— begin —

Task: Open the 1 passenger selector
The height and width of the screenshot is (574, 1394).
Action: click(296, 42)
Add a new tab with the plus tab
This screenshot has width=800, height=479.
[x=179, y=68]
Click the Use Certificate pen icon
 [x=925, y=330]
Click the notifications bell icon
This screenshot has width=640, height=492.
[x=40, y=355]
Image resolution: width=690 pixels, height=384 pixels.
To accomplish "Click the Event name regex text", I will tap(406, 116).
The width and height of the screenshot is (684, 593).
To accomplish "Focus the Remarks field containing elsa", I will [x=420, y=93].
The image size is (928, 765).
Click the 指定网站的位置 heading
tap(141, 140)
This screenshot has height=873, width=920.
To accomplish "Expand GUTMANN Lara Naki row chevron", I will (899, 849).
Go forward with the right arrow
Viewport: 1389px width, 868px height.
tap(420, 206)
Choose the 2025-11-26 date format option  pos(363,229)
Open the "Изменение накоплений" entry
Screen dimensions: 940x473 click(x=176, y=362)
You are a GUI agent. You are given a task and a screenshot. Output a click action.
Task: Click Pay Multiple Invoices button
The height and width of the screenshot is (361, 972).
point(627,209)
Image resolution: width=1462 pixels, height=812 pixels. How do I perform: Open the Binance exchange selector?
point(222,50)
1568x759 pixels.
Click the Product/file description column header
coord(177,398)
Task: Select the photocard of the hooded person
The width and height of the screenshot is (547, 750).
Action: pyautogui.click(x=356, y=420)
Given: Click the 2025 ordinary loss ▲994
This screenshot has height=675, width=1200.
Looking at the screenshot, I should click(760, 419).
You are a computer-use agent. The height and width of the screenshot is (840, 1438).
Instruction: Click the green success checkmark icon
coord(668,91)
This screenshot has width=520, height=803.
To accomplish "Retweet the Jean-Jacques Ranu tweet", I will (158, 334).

— end —

▶ STATED TASK
Locate every line in the listing above that contains the word "This" and copy each one. Treat case as significant.

▶ ANSWER FOR THE TASK
This screenshot has width=800, height=479.
This screenshot has width=640, height=492.
This screenshot has height=873, width=920.
This screenshot has height=675, width=1200.
This screenshot has width=520, height=803.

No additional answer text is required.